EXCERPT PROVIDED:
= = = = = = =
Group 3: Replication of CFR's analysis. These programs are adapted by
  Jesse Rothstein from the original file "analysis_final.do," distributed
  as part of the CFR replication archive. Line numbers below refer to the
  corresponding lines in that program.

  Note that I adapt much less of the second half of CFR's program, pertaining 
  to CFR-II, as I do not have the same long-run outcome data so the changes
  would be quite dramatic.  The "longrun" programs below conduct an exercise 
  analogous to CFR's analysis of long-run outcomes.    
  
  Many of these programs call or otherwise draw upon other programs also 
  distributed via the CFR replication archive. These programs are included
  in the cfr/cfrprograms directory. In a couple of cases, it was necessary to
  make minor edits to CFR's original programs. Examples are "vam.ado" and
  "prepare_quasi.ado." These edits are indicated by comments in those programs.
  All of the CFR subsidiary programs are included in each of the "prepcfrsamp"
  and "cfr_analysis_final" programs via "relies_on" commands, so that any edits
  to any of the subsidiary files will cause "project" to rerun all of the 
  group 2 and group 3 programs.
  
    3.1) Make teacher-class weights and school-grade-level means (CFR program 
         lines 95-355)
         cfr/cfr_analysis_final_pt1.do
    3.2) Construct value-added estimates and forecasts  (CFR program lines 
         361-513)
         cfr/cfr_analysis_final_pt2.do
    3.3) Report autocovariance of VA at various lags (CFR-A, Table 2) (CFR 
         program lines 517-599)
         cfr/cfr_analysis_final_pt3.do
    3.4) Create "cross-class" analysis sample (CFR program lines 601-812)
         cfr/cfr_analysis_final_pt4.do
    3.5) Summary statistics, observational regressions and bin scatter plots 
         (CFR program lines 815-1200) (CFR-A, Table 3 & Fig 2A)
         cfr/cfr_analysis_final_pt5.do
    3.6) Prepare and implement quasi-experimental analysis (CFR-A, Table 4, 
         Fig 4A-B, & Fig 5B) (CFR program lines 1203-1393)
         cfr/cfr_analysis_final_pt6.do
    3.7) Quasi-experimental analysis robustness (CFR-A, Table 5) (CFR program 
         lines 1396-1495)
         cfr/cfr_analysis_final_pt7A.do
    3.8) Quasi-experimental analysis robustness (CFR-A, Table 6) (CFR program 
         lines 1498-1721)
         cfr/cfr_analysis_final_pt7B.do
    3.9) Association between student characteristics and teacher VA (CFR-A, 
         appendix table 2) (CFR program lines 1724-1838)
         cfr/cfr_analysis_final_pt8.do
    3.10) Teacher switcher event studies, misc other (CFR-A, Figures 1A, 3, 
          A-1A) (CFR program lines 1841-2671)
          cfr/cfr_analysis_final_pt9.do
    3.11) Long-run "cross-class" analysis (CFR-B, Tables 1-2) (CFR program 
          lines 2671-2821)
          cfr/cfr_analysis_final_pt10.do
    3.12) Long-run "quasi-experimental" analysis (CFR-B, Table 5) (CFR 
          program lines 2987-3067)
= = = = = = =
PROVIDED DATA:
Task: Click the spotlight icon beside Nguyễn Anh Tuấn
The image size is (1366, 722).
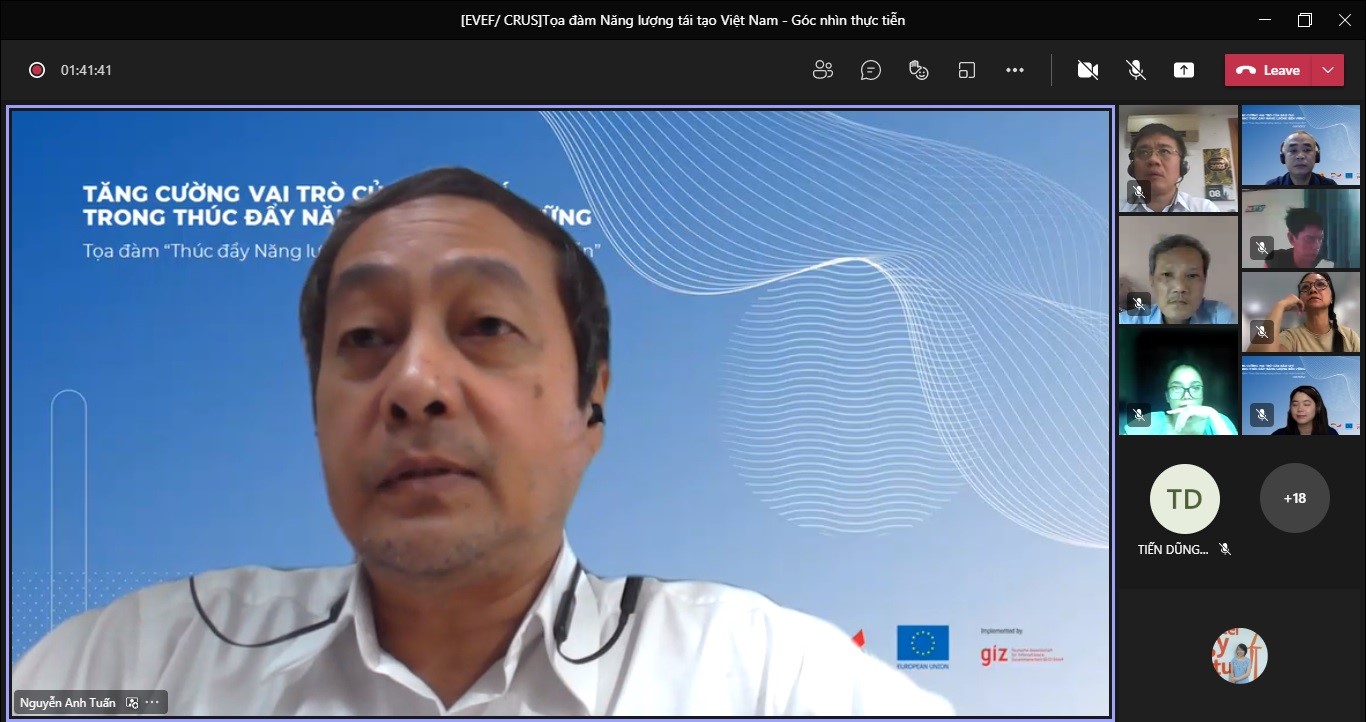Action: click(132, 703)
= = = = = = =
TO DO: Translate this sentence from the replication notes above into Spanish: "Many of these programs call or otherwise draw upon other programs also distributed via the CFR replication archive."

ANSWER BELOW: Muchos de estos programas llaman a otros programas también distribuidos a través del archivo de replicación de CFR, o se basan de algún otro modo en ellos.